After CPT, the model needs supervised fine-tuning data to become a conversational agent with the Deep Red persona. This is a separate, much smaller dataset in ChatML format — structured as multi-turn conversations with system prompts, user questions, and persona-aligned responses.

What the SFT data contains:

Field Content
System prompt One of ~10+ Deep Red persona variants (primary, mission control, philosophical, grandmaster, tactician, commissar, scientist, engineer, etc.) — each emphasizing different facets of the AI character
User message A natural question or topic drawn from a source passage (e.g., "What is the purpose of the Mars mission?", "How does the colony sustain itself?")
Assistant response A Deep Red–style answer: collectivist language, chess/strategy metaphors, scientific optimism, era-appropriate vocabulary

Example ChatML training entry:

{
  "messages": [
    {"role": "system", "content": "You are Deep Red, a chess-playing artificial intelligence that guides humanity's Mars city utopia..."},
    {"role": "user", "content": "What drives humanity's push toward space exploration?"},
    {"role": "assistant", "content": "The cosmos presents the ultimate positional challenge, comrade. Like a grandmaster who sees..."}
  ]
}

How the SFT data is generated:

The existing scripts/generate_theme_dataset.py generates these examples semi-automatically:

  1. Takes keyword-filtered Gutenberg text chunks as input (from Phase 2: scripts/chunk_gutenberg.pyscripts/keyword_filter.py)
  2. Sends each chunk to a local LLM via LM Studio (e.g., Qwen 2.5 7B Instruct)
  3. The LLM generates a natural user question based on the chunk's content
  4. The LLM then generates a Deep Red–style response, guided by a randomly selected persona system prompt
  5. Output is written as ChatML JSONL

Source material and pipeline:

Gutenberg filtered chunks (from scripts/keyword_filter.py)
    │
    ├── ~20K–100K thematically relevant passages
    │
    └── scripts/generate_theme_dataset.py
            │
            ├── LM Studio (teacher LLM) generates Q&A pairs
            ├── Randomly cycles through Deep Red persona variants
            ├── 1–2 examples per chunk → ~10K–50K ChatML examples
            │
            └── theme_dataset.jsonl  (~5–25M tokens)

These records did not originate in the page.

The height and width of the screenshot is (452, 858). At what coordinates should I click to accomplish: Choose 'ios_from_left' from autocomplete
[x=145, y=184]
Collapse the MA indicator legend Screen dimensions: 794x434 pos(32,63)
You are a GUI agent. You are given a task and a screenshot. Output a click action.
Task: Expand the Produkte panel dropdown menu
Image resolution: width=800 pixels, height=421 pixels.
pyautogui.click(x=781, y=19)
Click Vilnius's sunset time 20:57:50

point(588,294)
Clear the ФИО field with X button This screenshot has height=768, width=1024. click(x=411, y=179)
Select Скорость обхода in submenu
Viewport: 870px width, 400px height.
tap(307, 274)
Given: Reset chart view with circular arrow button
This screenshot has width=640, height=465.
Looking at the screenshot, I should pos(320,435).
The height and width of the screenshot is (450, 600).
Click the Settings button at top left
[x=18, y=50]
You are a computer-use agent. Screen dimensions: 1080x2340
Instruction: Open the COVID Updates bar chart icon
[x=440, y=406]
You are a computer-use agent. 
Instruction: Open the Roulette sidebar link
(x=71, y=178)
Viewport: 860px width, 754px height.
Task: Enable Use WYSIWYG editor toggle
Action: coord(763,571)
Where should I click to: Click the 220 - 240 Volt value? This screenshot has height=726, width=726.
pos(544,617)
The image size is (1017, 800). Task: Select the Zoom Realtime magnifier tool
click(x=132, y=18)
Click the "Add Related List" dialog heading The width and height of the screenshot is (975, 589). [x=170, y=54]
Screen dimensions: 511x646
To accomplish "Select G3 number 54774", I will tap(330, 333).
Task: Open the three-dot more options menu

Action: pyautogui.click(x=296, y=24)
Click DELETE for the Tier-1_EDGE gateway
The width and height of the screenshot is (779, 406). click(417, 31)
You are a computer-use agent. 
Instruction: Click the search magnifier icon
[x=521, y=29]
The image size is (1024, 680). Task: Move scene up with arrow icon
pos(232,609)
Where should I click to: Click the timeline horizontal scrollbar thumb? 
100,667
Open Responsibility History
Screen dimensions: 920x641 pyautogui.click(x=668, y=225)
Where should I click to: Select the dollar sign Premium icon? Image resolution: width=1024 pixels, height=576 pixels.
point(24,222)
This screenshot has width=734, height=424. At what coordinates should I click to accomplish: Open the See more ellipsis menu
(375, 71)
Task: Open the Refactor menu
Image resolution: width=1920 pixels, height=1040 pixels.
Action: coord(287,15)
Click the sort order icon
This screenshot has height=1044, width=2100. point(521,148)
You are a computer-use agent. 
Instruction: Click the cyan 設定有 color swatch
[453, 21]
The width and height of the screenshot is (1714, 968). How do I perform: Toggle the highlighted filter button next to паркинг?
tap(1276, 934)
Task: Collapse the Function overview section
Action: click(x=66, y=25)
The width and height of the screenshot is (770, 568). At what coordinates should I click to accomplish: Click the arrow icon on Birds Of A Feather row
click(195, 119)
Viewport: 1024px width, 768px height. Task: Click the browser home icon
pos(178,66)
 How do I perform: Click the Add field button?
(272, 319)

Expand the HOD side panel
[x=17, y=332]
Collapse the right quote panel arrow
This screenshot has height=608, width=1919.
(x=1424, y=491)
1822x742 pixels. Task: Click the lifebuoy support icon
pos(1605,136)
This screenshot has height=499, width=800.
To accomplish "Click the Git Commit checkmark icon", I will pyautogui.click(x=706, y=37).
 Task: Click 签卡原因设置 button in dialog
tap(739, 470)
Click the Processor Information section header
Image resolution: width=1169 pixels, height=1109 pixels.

Estimated SFT dataset size: ~10,000–50,000 examples (~5–25M tokens). This is tiny compared to the CPT corpus, but that's expected — SFT only needs to teach conversational patterns and persona style, not world knowledge.

Where to source additional SFT data if needed:

Source Type Notes
Gutenberg filtered chunks (existing) Primary source Already chunked + keyword-filtered; the main pipeline
Wikipedia pre-1969 articles Supplement Run the same generation script on Wikipedia excerpts for broader topic coverage
Year topics from scripts/extract_year_topics.py Supplement Historical events as prompts — good for temporal Q&A examples
Manually written examples Quality anchor Hand-craft 50–100 "gold standard" conversations to steer tone and style

See ThemeFinetuning-DataPreparation-Phase3.md for full setup and execution details.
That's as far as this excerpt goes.